已知的菌果聚糖合成酶的催化产物专一性都很差，可同时产生两种不同聚合度的菌果聚糖。两种聚合度菌果聚糖都非常重要，但其功用差异明显，而造成这种聚合度差异的机理尚不清楚。如果能提高催化产物聚合度的专一性，则可达到提高单一聚糖产率，并方便产物分离纯化的目的。由于目前还不清楚哪些氨基酸位点能影响该酶催化产物聚合度专一性，因此很难通过定点突变实现酶结构的定向改造。本研究拟采用分子定向进化实现这一目的。首先将针对现有建库方法的缺点建立并运用新的两步改组法实现基因改组库的构建，并采用特异于菌果聚糖合成酶而设计的多步筛选法实现对基因改组库的筛选。在此基础上还将通过改变催化方式(酶的固定化和通透性全细胞催化)和优化催化条件来进一步提高酶定向催化的效率，并为酶的实际应用摸索条件。本研究的实现也将有助于阐明造成该酶催化产物聚合度差异的机理；并进一步拓宽分子定向进化的应用范围，为相关研究提供有益参考。

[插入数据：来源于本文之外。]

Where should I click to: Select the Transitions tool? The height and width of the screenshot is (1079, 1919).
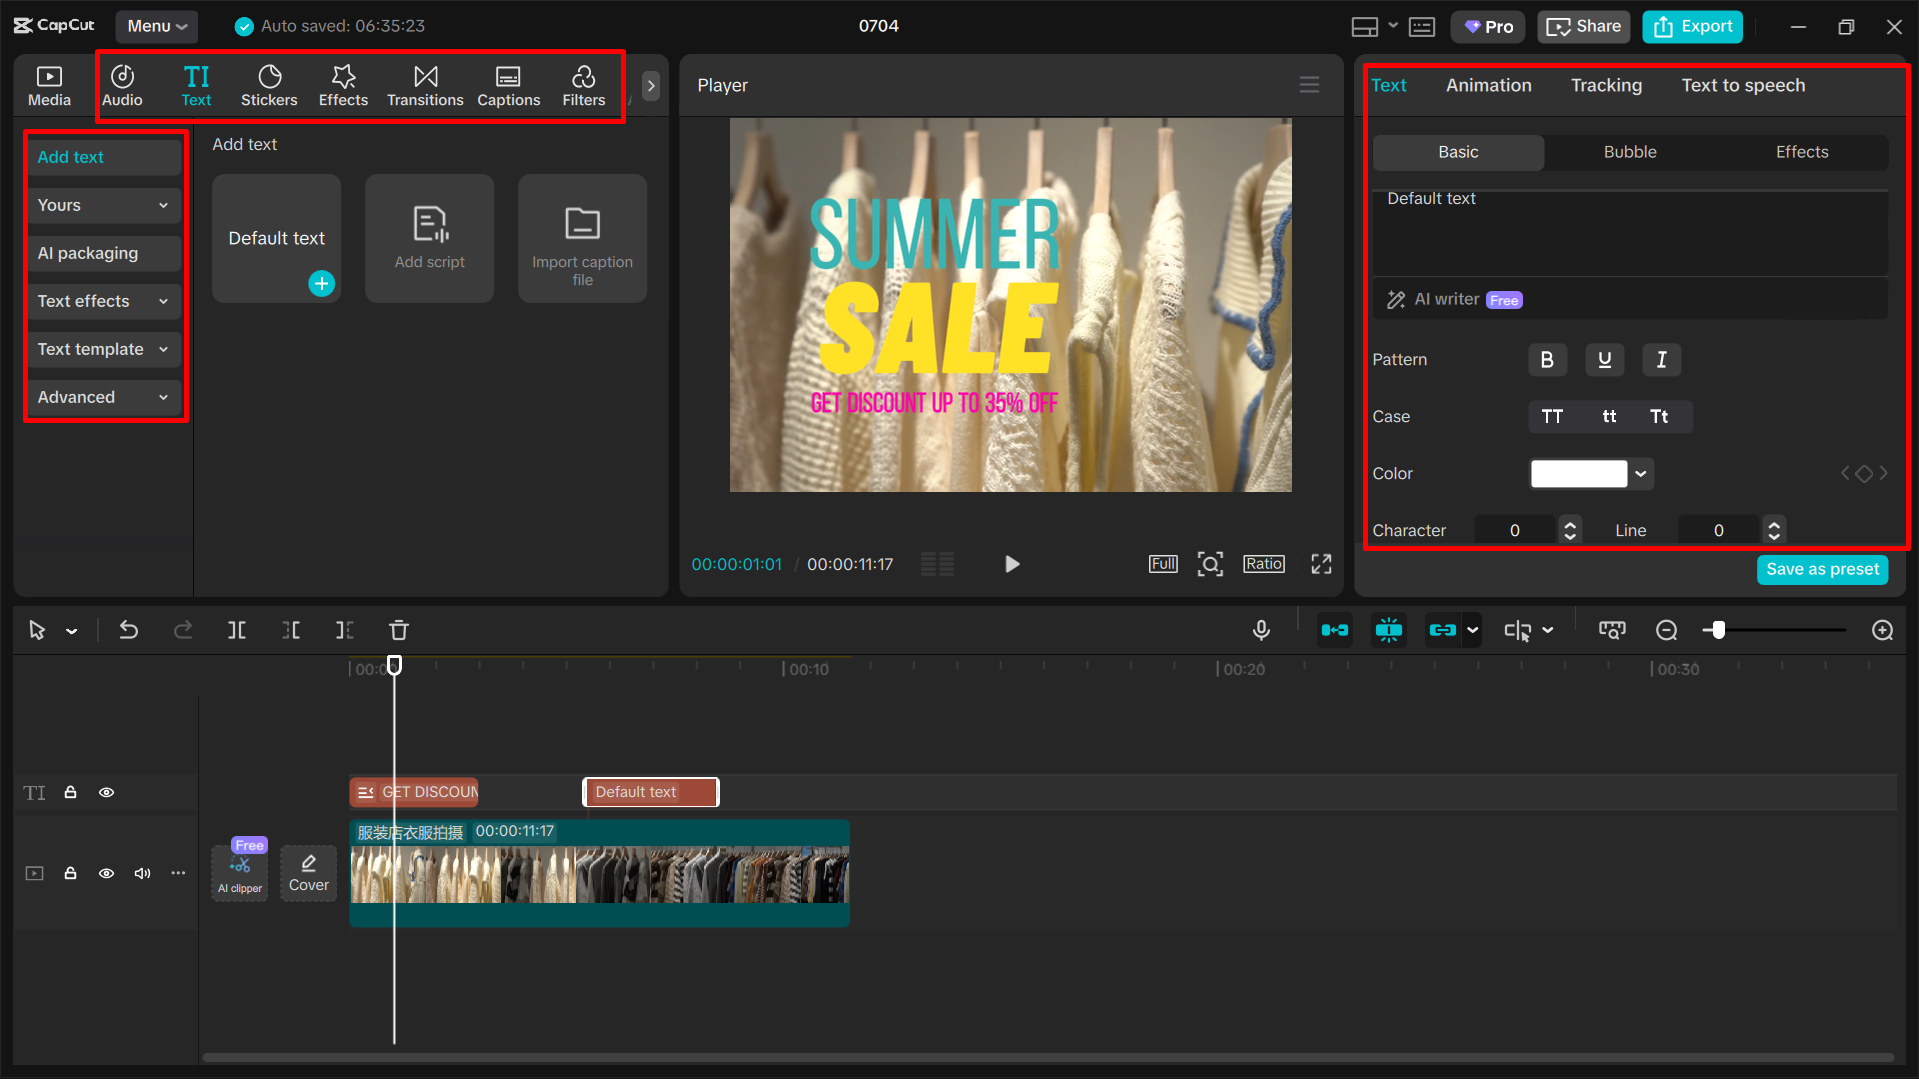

菌果聚糖合成酶可以催化蔗糖产生不同聚合度的菌果聚糖、低聚果糖和单糖。目前已经报道的菌果聚糖合成酶的活性和催化反应产物的专一性都较差，因此获得高活性和高催化产物专一性的酶具有重要的意义。由于目前还不清楚哪些氨基酸位点能影响该酶的活性和催化产物专一性，因此很难通过定点突变实现酶结构的定向改造。而本研究致力于采用分子定向进化方法结合酶的固定化来实现这一目的。本研究的成果包括：建立起了高效的土壤DNA提取和基因克隆新策略，成功实现了菌果聚糖合成酶基因的克隆；建立了高效的两步改组法，并以融合DNA克隆方式成功实现了菌果聚糖合成酶基因改组库的构建；首次利用蔗糖存在下的条件致死特性实现了对有活性的菌果聚糖合成酶的筛选和选择；采用薄层析法结合高效液相色谱成功筛选获得了活性和聚合度专一性均有提高的菌果聚糖合成酶；通过改组酶的固定化和通透性全细胞催化提高了酶的催化活性和热稳定性。同时，本研究所涉及的相关技术对同类研究也有重要的借鉴价值。